In Kate Kellaway’s review of Cope's third collection, If I Don’t Know (2001), she argues it is ‘constructed around helplessness in the face of beauty’ (The Observer, 3 June 2001). Sutcliffe points out uncritically that there is an aspect of happiness, contentment even, that has infiltrated this work and this has not been so evident in the previous two books. He cites ‘Being Boring’ to exemplify this (The Independent, 7 June 2001):
'And, now that I’ve found a safe mooring,
I’ve just one ambition in life: I aspire
To go on and on being boring.'
Two Cures For Love (2008) is a collection mainly of previously published poems, but includes extensive notes that give some contextual background and dates of when the poems were first written. It is explained here, for example, how ‘Waste Land Limericks’ was originally written as a fitting contribution for How to Become Ridiculously Well-Read in One Evening (1985), which contains condensed versions of literature.

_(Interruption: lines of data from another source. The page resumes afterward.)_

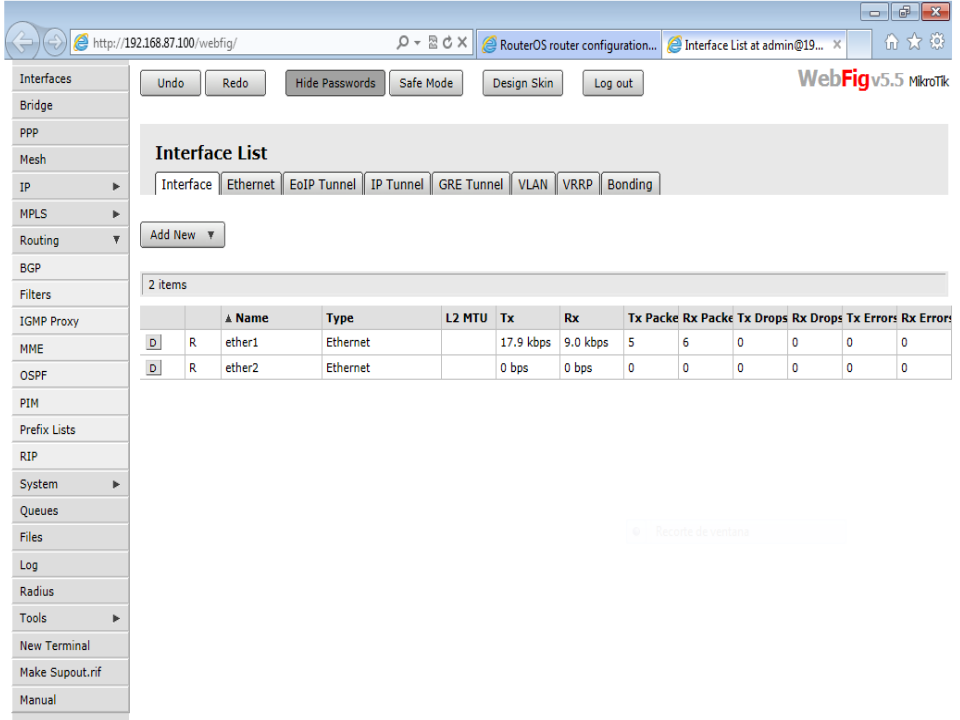Click the D disable button for ether2
The width and height of the screenshot is (960, 720).
[155, 368]
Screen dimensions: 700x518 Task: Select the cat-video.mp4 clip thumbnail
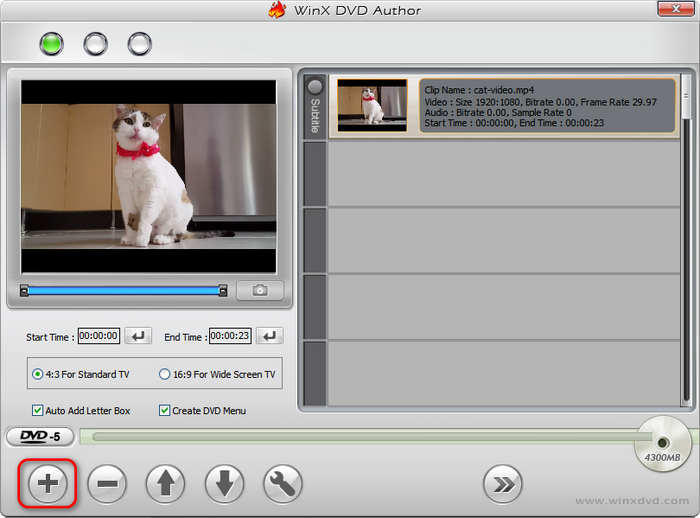point(372,106)
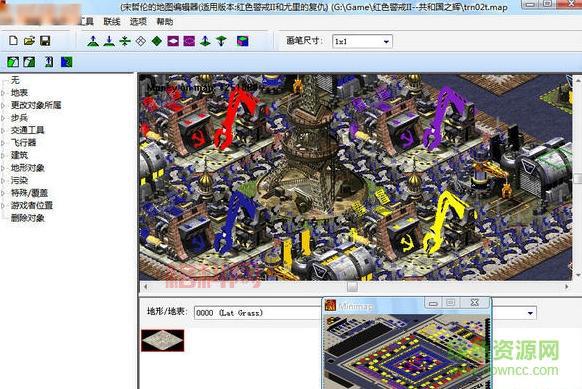Select the Lat Grass tile thumbnail
This screenshot has width=582, height=389.
click(163, 340)
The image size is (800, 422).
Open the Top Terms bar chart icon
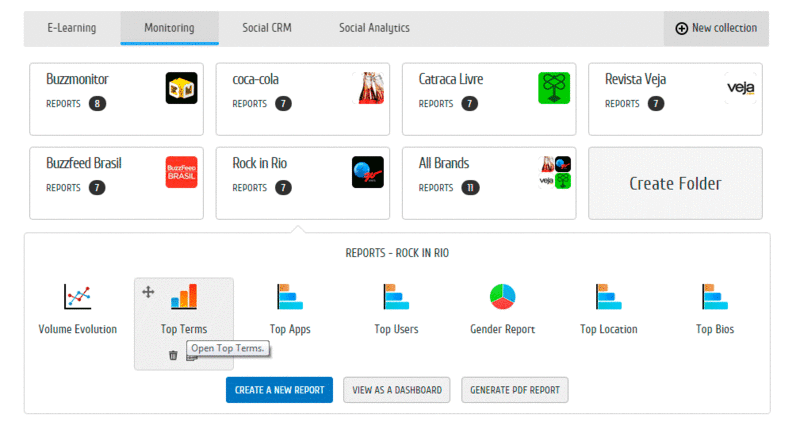(184, 296)
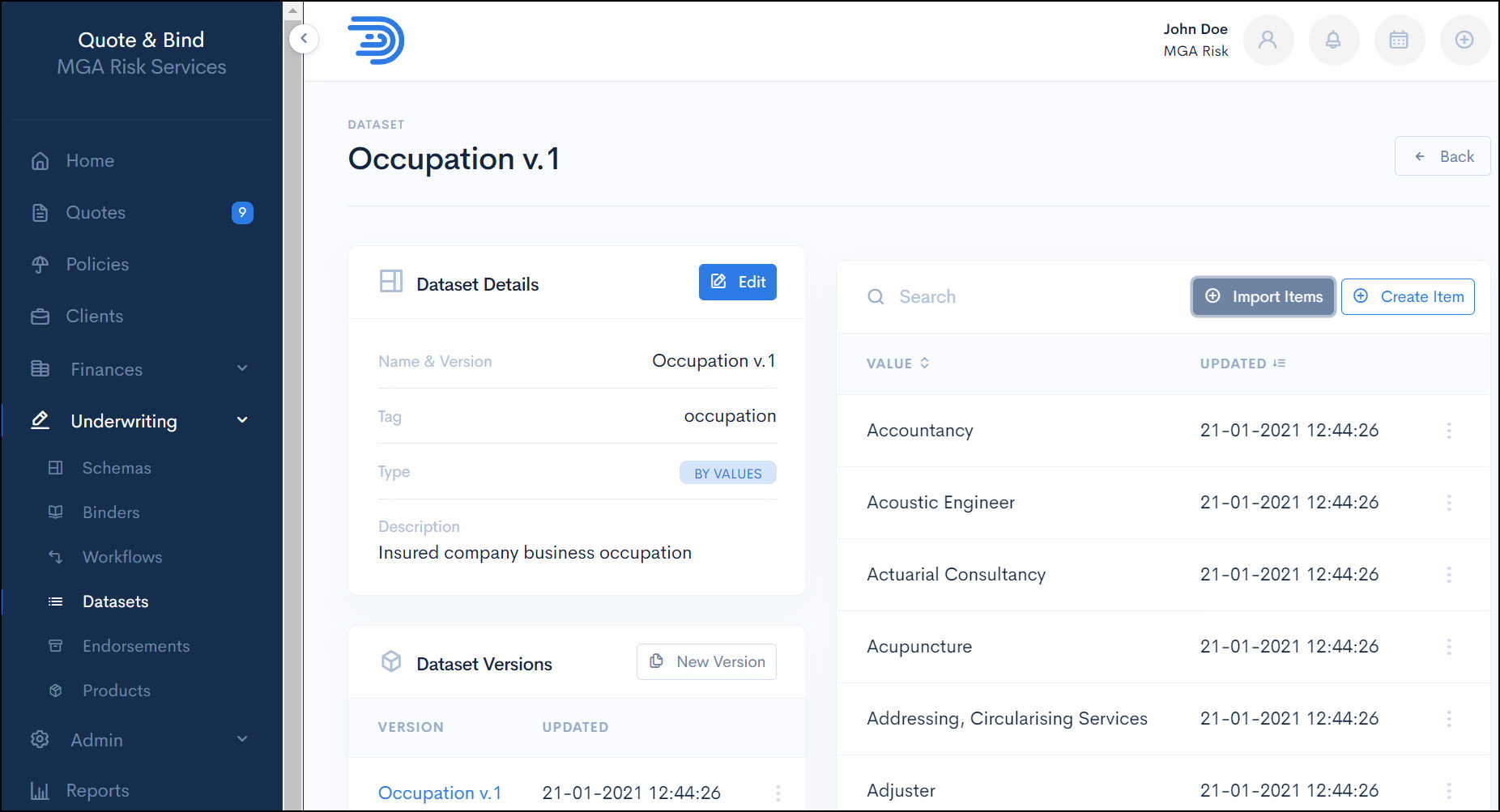This screenshot has height=812, width=1500.
Task: Edit the dataset details
Action: tap(737, 283)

Cope has also edited a number of collections such as Is That the New Moon? (1989). Her Introduction is useful for the perspective she gives of this collection and the general reception that poetry receives, compared with other forms of writing: ‘Most people can’t be bothered with poetry, least of all with contemporary poetry’. She also goes on to explain why this is a collection of work by all-female writers: ‘There’s something to be said for excluding men, now and again, in order to give women a chance to come into their own’ (1989).
This feminist impulse has been an understated component in all of her collections. It demonstrates that beneath the humour lies a political engagement that refuses to be compliant with either the sentimental gesture or the expectations about what makes a serious poet.